Ubuntu, CentOS, and the SUSE Linux family of distributions are among the Linux virtual machines (VMs) that will be supported by the Windows Azure service, according to a blog announcement from Microsoft today.
The post, penned by Corporate VP of Server and Cloud Bill Laing. detailed the new services that Microsoft plans to unwrap in a webcast tomorrow at 1300 PDT. Among those features will be persistent virtual machines that can be Windows Server, Linux, SQL Server, or SharePoint instances.
These Linux distributions won't be the only open source software featured on Azure; according to Laing, the Windows Azure Web Sites service will enable "easy deployment of open source applications like WordPress, Joomla!, DotNetNuke, Umbraco, and Drupal to the cloud with a few clicks."
According to ZDNet's Mary Jo Foley, "[t]he new persistent VMs will allow users to run OpenSUSE 12.1, CentOS 6.2, Ubuntu 12.04 and SUSE Linux Enterprise Server [SLES] 11 SP."
For its part, SUSE is noting the release, but is also taking a business-as-usual approach to the face that Microsoft is deploying Linux on its cloud service.
"If you want to be in the public cloud space," explained SUSE Sr.

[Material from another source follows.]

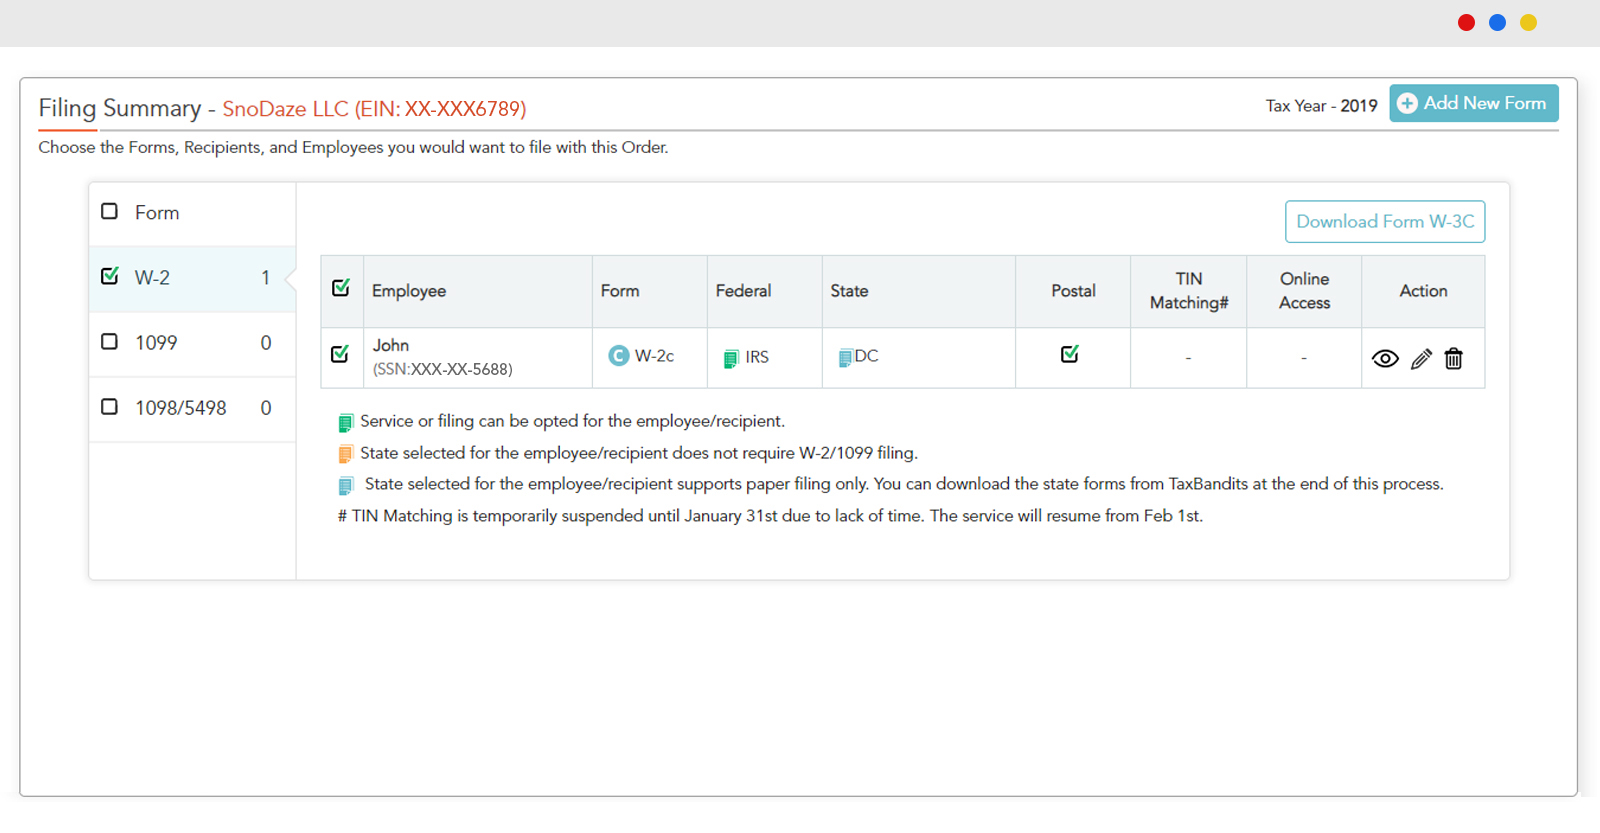Toggle the Postal mailing checkbox for John
Image resolution: width=1600 pixels, height=833 pixels.
pyautogui.click(x=1070, y=354)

Cloud Manager Peter Chadwick, "you need to offer users choice."
For Chadwick and his colleagues then, the fact that Microsoft went with Linux distributions was something that simply had to happen. And while SUSE is looking forward to getting more business through another public cloud channel like Azure, for them it's about the twentieth such public cloud offering--one of the many channels that comprises SUSE overall cloud strategy.
It won't be just hosting SLES and openSUSE, either, said Doug Jarvis, Marketing Manager of SUSE's Cloud Solutions. SUSE Studio users will be able to put together SLES servers within Studio and deploy them right in an Azure account with just a few clicks.
There has been no word from Canonical on how far they will be participating in the Azure platform, so for not SUSE is the only commercial enterprise Linux vendor getting out with their message. CentOS' presence is notable is only because it could preclude Red Hat's presence on Azure, though this is pure speculation on my part.
It's not the end of the world that Red Hat won't be on Azure, if this is indeed the case. (And I think it unlikely they will be on the just-announced Oracle Cloud, either.) There are lots of other public cloud channels out there.
What's interesting to me is that public clouds are simply starting to differentiate themselves like any hardware vendor in terms of what operating systems they support. The good news for Linux, of course, is that the free software operating system dominates platform-as-a-service and infrastructure-as-a-service channels, with far more presence than it has on actual servers.
Cloud computing isn't for everyone, of course, but to see Linux so pervasive on so many public cloud services is a pretty nice thing to see. With maybe more than a little irony that Azure will be offering Linux, too.